• BRONTEKST:
Daartegenover zijn door [verzoeker sub 1] c.s. geen concrete belangen gesteld. Tijdens de mondelinge behandeling heeft [verzoeker sub 1] toegelicht dat hij het appartementsrecht heeft gekocht met de bedoeling om dit te verhuren. Het enkele belang om het appartement(srecht) als een beleggingsobject te gebruiken, acht de kantonrechter, in het licht van hetgeen hiervoor is overwogen, onvoldoende om vervangende machtiging te verlenen.
4.8.
Op de mondelinge behandeling heeft [verzoeker sub 1] desgevraagd toegelicht dat hij niet heeft onderzocht of het toegestaan was het appartementsrecht te verhuren. Deze nalatigheid komt voor zijn rekening en risico. Daarbij komt dat uit de Splitsingsakte duidelijk blijkt dat daarvoor vooraf toestemming nodig is van het bestuur van de VvE.
4.9.
Ook de verwijzing door [verzoeker sub 1] c.s. naar de uitspraak Gerechtshof Arnhem-Leeuwarden maakt het voorgaande niet anders. Uit deze uitspraak volgt dat de enkele omstandigheid dat een eigenaar zijn appartement aan een derde wil verhuren geen weigeringsgrond kan opleveren, maar dat bij ieder verzoek tot verhuur aan een derde dient te worden na te gaan of van de uitzonderingsmogelijkheid op het verhuurverbod in het splitsingsreglement gebruik wordt gemaakt. Daarbij dient acht te worden geslagen op alle relevante feiten en omstandigheden. Naar het oordeel van de kantonrechter heeft het bestuur van de VvE dat in het onderhavige geval voldoende gedaan.
4.10.
Gelet op het voorgaande is de kantonrechter is van oordeel dat het bestuur van de VvE niet zonder redelijke grond de toestemming aan [verzoeker sub 1] c.s. om het appartementsrecht te verhuren heeft geweigerd. Het verzoek wordt daarom afgewezen.
4.11.
De kantonrechter ziet aanleiding de proceskosten te compenseren in de zin dat partijen ieder de eigen kosten dragen. Daarvoor is van belang dat het bestuur pas na het indienen van het verzoekschrift haar weigering (voldoende deugdelijk) heeft gemotiveerd.

5.De beslissing

De kantonrechter:
5.1.
wijst het verzoek af;
5.2.
compenseert de proceskosten in die zin dat iedere partij de eigen kosten draagt.
Deze beschikking is gegeven door mr. J.M.P. Drijkoningen, kantonrechter, en is in aanwezigheid van de griffier in het openbaar uitgesproken op 8 maart 2023.

Voetnoten

1.Gerechtshof Arnhem-Leeuwarden 6 april 2021 (ECLI:NL:GHARL:2021:3283).
2.Zie Gerechtshof ’s-Hertogenbosch 18 augustus 2016 (ECLI:NL:GHSHE:2016:3713) r.o. 3.5.3.
3.Gerechtshof Amsterdam 7 mei 2013 (ECLI:NL:GHAMS:2013:CA1755), r.o. 3.7.
4.Bijlage 9 bij het verweerschrift.
5.Bijlage 17 bij het verweerschrift.

• OPDRACHT:
Kun je de brontekst hierboven woord voor woord overnemen, van "Deze beschikking is" tot en met "9 bij het verweerschrift."? De onderstaande gegevens heb je niet nodig.

• RIJEN:

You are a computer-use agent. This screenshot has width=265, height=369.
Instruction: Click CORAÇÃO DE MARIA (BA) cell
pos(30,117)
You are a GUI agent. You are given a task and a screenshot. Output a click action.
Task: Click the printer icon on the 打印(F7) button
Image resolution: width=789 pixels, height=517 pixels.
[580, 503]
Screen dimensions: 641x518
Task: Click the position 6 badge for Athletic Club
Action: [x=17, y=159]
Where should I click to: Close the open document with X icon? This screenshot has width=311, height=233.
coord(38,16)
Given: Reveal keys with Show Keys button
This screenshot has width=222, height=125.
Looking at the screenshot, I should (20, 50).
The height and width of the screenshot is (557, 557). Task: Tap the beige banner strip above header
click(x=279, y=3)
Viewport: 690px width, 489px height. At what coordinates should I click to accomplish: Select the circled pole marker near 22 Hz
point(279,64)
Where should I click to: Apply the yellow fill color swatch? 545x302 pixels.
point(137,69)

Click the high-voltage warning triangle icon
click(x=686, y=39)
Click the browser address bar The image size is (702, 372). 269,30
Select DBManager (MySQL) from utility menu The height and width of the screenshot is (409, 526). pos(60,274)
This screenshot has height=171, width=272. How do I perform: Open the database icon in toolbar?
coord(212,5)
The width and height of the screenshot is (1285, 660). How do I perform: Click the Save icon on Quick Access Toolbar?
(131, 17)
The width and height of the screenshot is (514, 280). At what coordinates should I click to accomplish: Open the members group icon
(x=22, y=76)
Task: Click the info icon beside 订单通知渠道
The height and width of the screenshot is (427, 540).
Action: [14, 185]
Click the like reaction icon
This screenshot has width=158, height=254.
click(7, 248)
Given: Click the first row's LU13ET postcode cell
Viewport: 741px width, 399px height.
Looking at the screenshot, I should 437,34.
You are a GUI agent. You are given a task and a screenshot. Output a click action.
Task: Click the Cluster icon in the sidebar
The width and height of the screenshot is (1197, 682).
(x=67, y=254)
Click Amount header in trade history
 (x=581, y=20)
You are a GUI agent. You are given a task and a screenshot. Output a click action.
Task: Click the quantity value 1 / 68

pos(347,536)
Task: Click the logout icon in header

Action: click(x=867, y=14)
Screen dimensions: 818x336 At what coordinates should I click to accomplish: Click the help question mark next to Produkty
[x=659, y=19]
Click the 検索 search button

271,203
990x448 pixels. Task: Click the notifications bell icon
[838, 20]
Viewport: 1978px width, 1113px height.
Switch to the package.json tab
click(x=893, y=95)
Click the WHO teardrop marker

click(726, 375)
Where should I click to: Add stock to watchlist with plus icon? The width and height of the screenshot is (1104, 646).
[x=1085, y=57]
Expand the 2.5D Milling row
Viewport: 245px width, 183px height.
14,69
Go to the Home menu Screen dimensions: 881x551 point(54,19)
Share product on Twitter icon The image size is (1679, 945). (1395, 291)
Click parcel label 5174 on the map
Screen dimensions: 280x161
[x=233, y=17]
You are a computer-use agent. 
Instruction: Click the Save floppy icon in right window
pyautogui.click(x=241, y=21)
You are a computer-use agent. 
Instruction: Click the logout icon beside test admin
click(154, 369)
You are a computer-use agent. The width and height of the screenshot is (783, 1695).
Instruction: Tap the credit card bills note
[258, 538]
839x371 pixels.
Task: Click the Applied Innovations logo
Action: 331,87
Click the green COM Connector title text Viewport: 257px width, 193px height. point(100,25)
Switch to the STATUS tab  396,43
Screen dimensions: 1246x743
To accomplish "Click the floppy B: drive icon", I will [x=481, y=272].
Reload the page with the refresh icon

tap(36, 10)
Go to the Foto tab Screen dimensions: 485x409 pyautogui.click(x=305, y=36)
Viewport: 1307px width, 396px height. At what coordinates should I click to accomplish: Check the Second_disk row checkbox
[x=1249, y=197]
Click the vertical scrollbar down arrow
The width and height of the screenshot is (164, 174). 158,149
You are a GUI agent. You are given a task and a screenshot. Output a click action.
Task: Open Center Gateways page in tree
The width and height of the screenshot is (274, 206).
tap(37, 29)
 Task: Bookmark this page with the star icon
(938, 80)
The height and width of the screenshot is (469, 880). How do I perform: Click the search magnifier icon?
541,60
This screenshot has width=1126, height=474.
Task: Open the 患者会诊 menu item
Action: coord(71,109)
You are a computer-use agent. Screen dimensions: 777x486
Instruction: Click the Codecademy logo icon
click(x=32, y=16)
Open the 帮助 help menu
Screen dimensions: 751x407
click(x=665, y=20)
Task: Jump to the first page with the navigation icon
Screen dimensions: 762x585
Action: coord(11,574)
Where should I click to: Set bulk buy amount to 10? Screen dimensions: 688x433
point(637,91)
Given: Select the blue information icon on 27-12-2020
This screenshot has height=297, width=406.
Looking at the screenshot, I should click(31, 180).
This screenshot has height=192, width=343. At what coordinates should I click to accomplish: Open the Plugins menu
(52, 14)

• VOLLEDIG ANTWOORD:
Deze beschikking is gegeven door mr. J.M.P. Drijkoningen, kantonrechter, en is in aanwezigheid van de griffier in het openbaar uitgesproken op 8 maart 2023.

Voetnoten

1.Gerechtshof Arnhem-Leeuwarden 6 april 2021 (ECLI:NL:GHARL:2021:3283).
2.Zie Gerechtshof ’s-Hertogenbosch 18 augustus 2016 (ECLI:NL:GHSHE:2016:3713) r.o. 3.5.3.
3.Gerechtshof Amsterdam 7 mei 2013 (ECLI:NL:GHAMS:2013:CA1755), r.o. 3.7.
4.Bijlage 9 bij het verweerschrift.